Whether this is a large company, government organization, or mom-and-pop firm, learn as much as you can about the business before the interview. With so much information readily available on the Internet, this is usually pretty easy to do. So easy, in fact, that you will seem very unprepared if you haven't at least checked out their website.
Be sure that you are prepared to talk intelligently about the responsibilities, projects, and accomplishments listed. Look over your resume with the eyes of an interviewer and consider what questions might come to mind. Be prepared to answer them.
The goal of any interview is to determine whether an applicant has the skills, motivation, and "fit" for the job, so interview questions are often quite similar. You should decide in advance how you will answer questions that can easily be anticipated. Trying to "wing it" in an interview is not a good idea! (For a list of practice questions, see Sample Interview Questions. )

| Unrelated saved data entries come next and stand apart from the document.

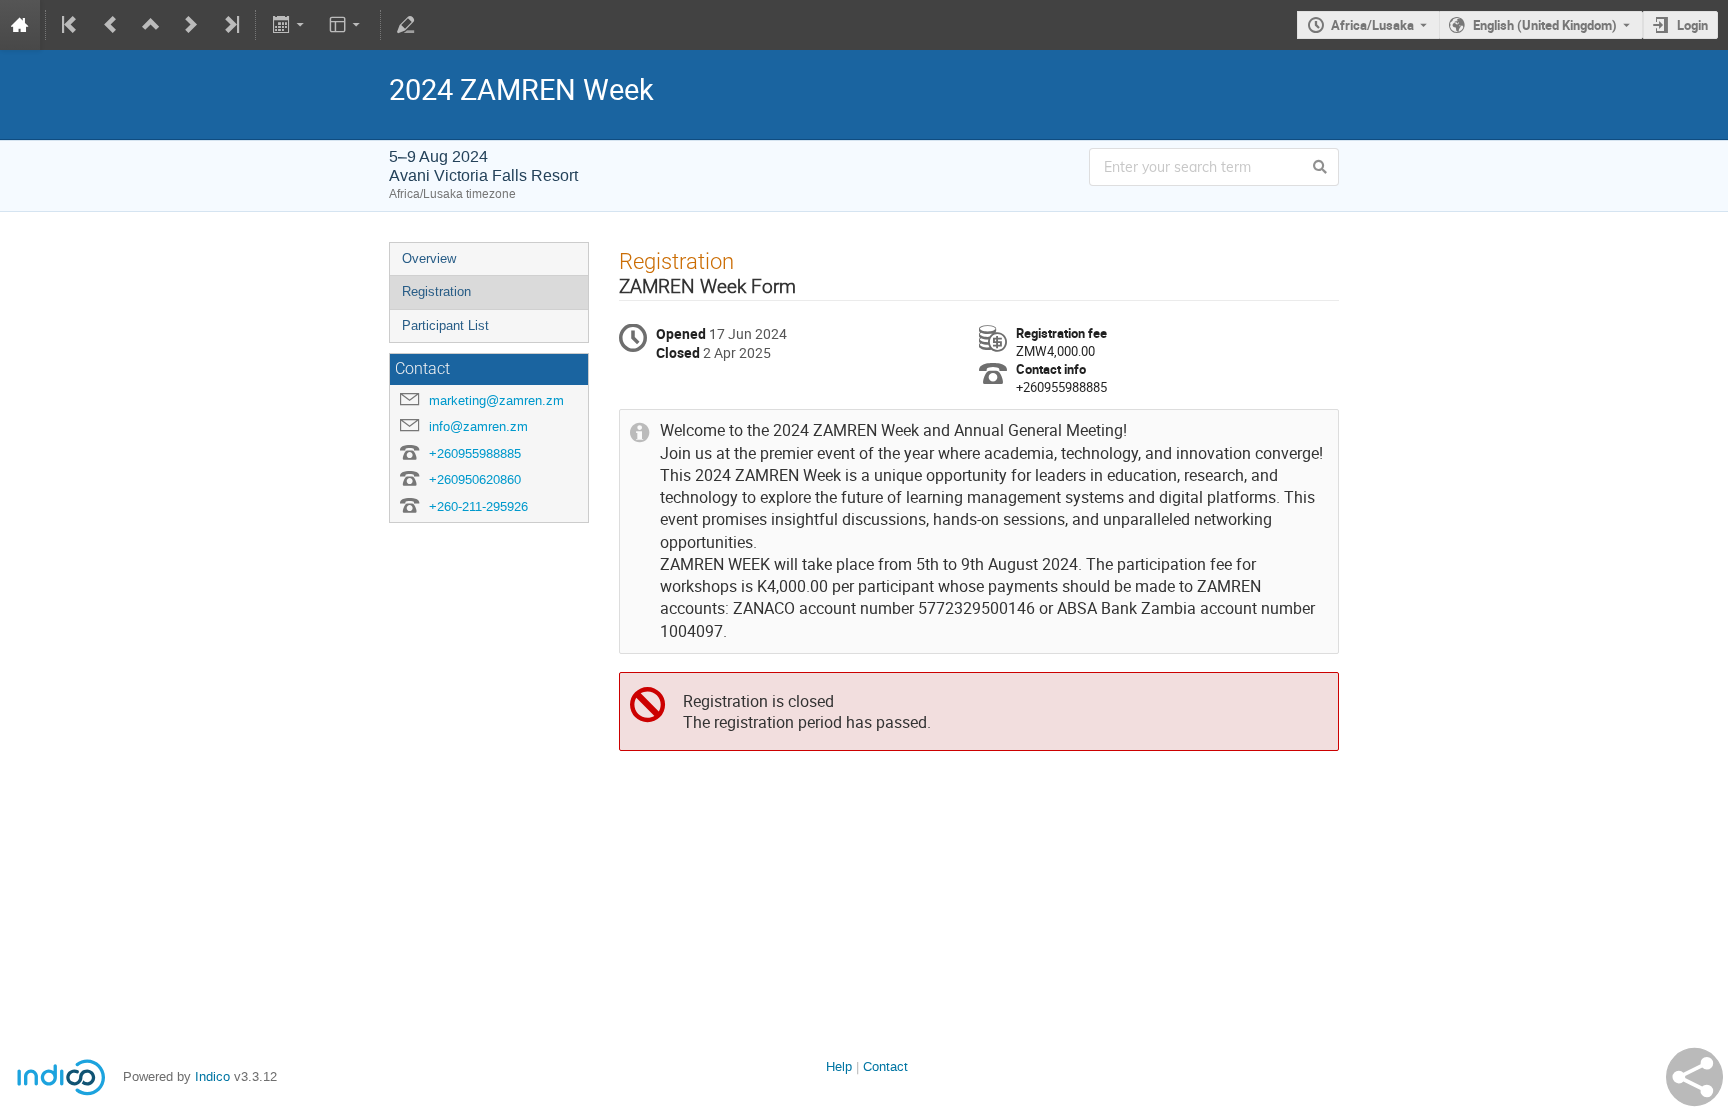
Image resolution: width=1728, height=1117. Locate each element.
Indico (212, 1076)
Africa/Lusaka (1372, 25)
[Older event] (111, 25)
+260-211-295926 (478, 506)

When deciding what to wear, you need to dress just a little better than the prevailing norms at your prospective employer. If people in this job wear jeans, then show up in business casual. If they wear business casual, then you need slightly more formal attire. But showing up in a three-piece-suit to apply for the jeans job would classify as odd!
If you keep mentally telling yourself that you might screw this up, then you'll come to believe that. And if you define this as a life-or-death situation, vocationally speaking, then you'll just work yourself into a nervous tizzy. Recognize that this is just a conversation about yourself, and you know more about yourself than anyone else. You're the expert on your abilities and experiences. So relax.

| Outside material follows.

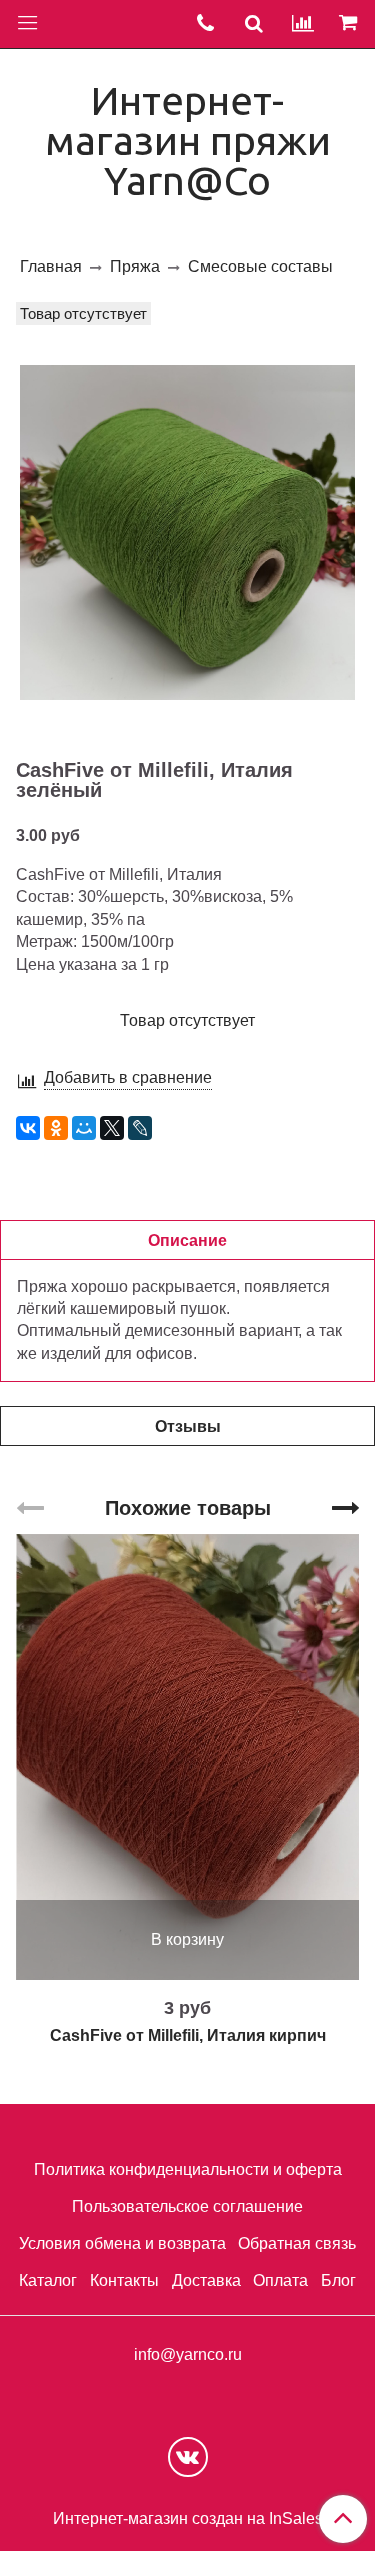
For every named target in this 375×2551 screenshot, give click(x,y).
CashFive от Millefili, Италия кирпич (188, 2035)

First impressions are extremely important! You need to look like someone people might want to work with.
Odd though it may seem, many managers are nervous about conducting interviews. One of your goals should be to do your part to make this a comfortable conversation. If the manager doesn't seem to know what to ask, it's fine to say, "Would you like me to tell you something about my experience?".
Interviewers are most likely to remember examples of experiences or accomplishments, so be prepared to describe them in a concise and interesting way. Tell only the stories that will help the interviewer conclude that you could be a good match for the job.
Interviewers usually expect applicants to have some questions, so come prepared with a few. The purpose of asking questions is not only to get information, but also to make a positive impression with the type of questions you ask. The best questions will demonstrate your knowledge about the business or interest in the job. As mentioned above, too many self-serving questions will make a negative impression.
After the interview, make notes on what was discussed, what you learned about the job, and the names of people you met. Especially if you are interviewing at multiple places, this will help you keep everything straight and avoid embarrassing moments if you are called back for a second interview.